PAGE TEXT:
....

Guess Who’s Coming to Dinner (1967, Stanley Kramer)


Stanley Kramer’s competence was always handily outshined by his absence of anything distinctive or worthwhile to say, so it follows that his automatically dated film about interracial marriage has little value now because it fails to compensate with anything rich or deeply observant. All of the characters are ciphers, and the story and script are insipid. No one will tell you that it isn’t painful today, but I’m having trouble buying the notion that it ever wasn’t. Director Kramer was the Paul Haggis of his time; he made screeds, not movies. Like most screeds, his had a brief shelf life. The film shows itself as ineptly out of touch as can be imagined in its title sequence, when this Important Social Comedy of Katharine Hepburn and Spencer Tracy’s reaction to their daughter’s black fiancé opens with some kind of fucking pseudo-easy listening garbage that belongs in a movie made about fifteen years previously. Moreover, this film that pretends to say something about the ’60s generation uses generic rock music like the fake MIDIs that come with your soundcard for the duration. Kramer knows nothing about people, about youth, about race, about anything. It shows. He might know less about romantic relationships. Shouldn’t we actually feel like we know the couple that the love story is ostensibly about? Can we ever feel we “know” Norman Rockwell-style caricatures? And on and on.

This ridiculous slice of faux-liberal self-congratulation is not only so dated it passes “camp” and approaches “pain,” it actually is racist. I doubt it was realized by Kramer or anybody working on the movie, except perhaps Sidney Poitier, but no joke, this thing stumbles over its good intentions to become pretty offensive, in part because Spencer Tracy talks about how he’s noticed that negro kids dance better because they have the jungle in their bones, in part because Poitier’s kindly doctor is blander than a bag of Munchos since the movie’s message might crumble if the Good Negro were allowed to show any trace of personality (and don’t misunderstand, he’s a great actor and I don’t blame him for this debacle), in part because it picks up the Hattie McDaniel character from Gone with the Wind, gives it to Isabel Sanford (!), and sets it in 1967. The black maid in the film disapproves of the pending marriage as much as Tracy does, and she actually says “Civil rights is one thing, but this is too far!” She says that. There’s also a part in which the title query is posed to her and her guess is “The Reverend Martin Luther King!” YEAH the only famous person black people have heard of, ever! Scott Foundas referred to Crash as “the best movie of the year for people who like to say, ‘A lot of my best friends are black.’” Guess Who’s Coming to Dinner is the all-time favorite of those people, those upper crust progressives who would kill themselves to avoid coming face to face with their own values, and whose second favorite movie is goddamn The Way We Were. What’s especially amusing is that the film specifically accuses its characters of being same.

....

MATERIAL:
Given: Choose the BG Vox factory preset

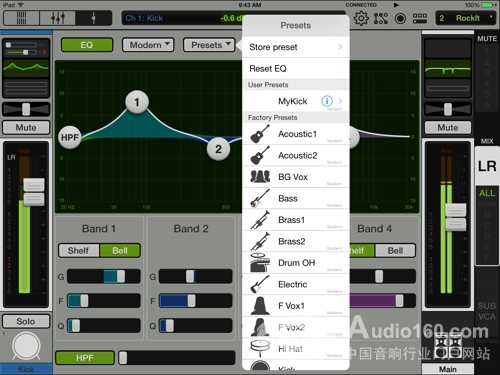Looking at the screenshot, I should 295,177.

....

EXERCISE REQUIREMENTS:
Pick up the film review of Guess Who's Coming to Dinner right after its final sentence and carry it forward.

FINAL RESULT:
There is some truth in the argument that Guess would probably fail by modern standards regardless of its content, because its premise was still, amazingly enough, too risky in 1967 to competently function as a film story — and now, its subject is so obviously uncontroversial that it’s quite laughable to see all the people in this film going ballistic over it, hence its story beats are incomprehensible and all of its characters seem deplorable in one way or another. Kramer and screenwriter William Rose’s actual intent was to make Poitier’s John a “perfect” man, so that the only possible objection one could have was his race. (They didn’t quite think this through; the two sets of parents’ more legitimate complaint might be that their chldren are marrying someone they just met, but that too is an artifact of the time.) There was always a stumbling block in the ’60s of toeing the line between political correctness and blandness; one did not wish to patronize black audiences, but to so much as feature black and white children in school together, say, would generate protests and hand-wringing far and wide, as witness the problems Charles Schulz ran across when he introduced Franklin to Peanuts. Franklin is often considered much like John in this film: a placid, boring straight man with no meaningful flaws or personality traits. At least Franklin is funny, remembered for his jabs at Peppermint Patty and general eye-rolling; John may as well be a robot. No doubt, though, Franklin in modern times should and would have been better handled as a character, and when no less a giant of great characterization and compassion than Schulz falls into that trap, such a mediocre artist as Kramer is doomed.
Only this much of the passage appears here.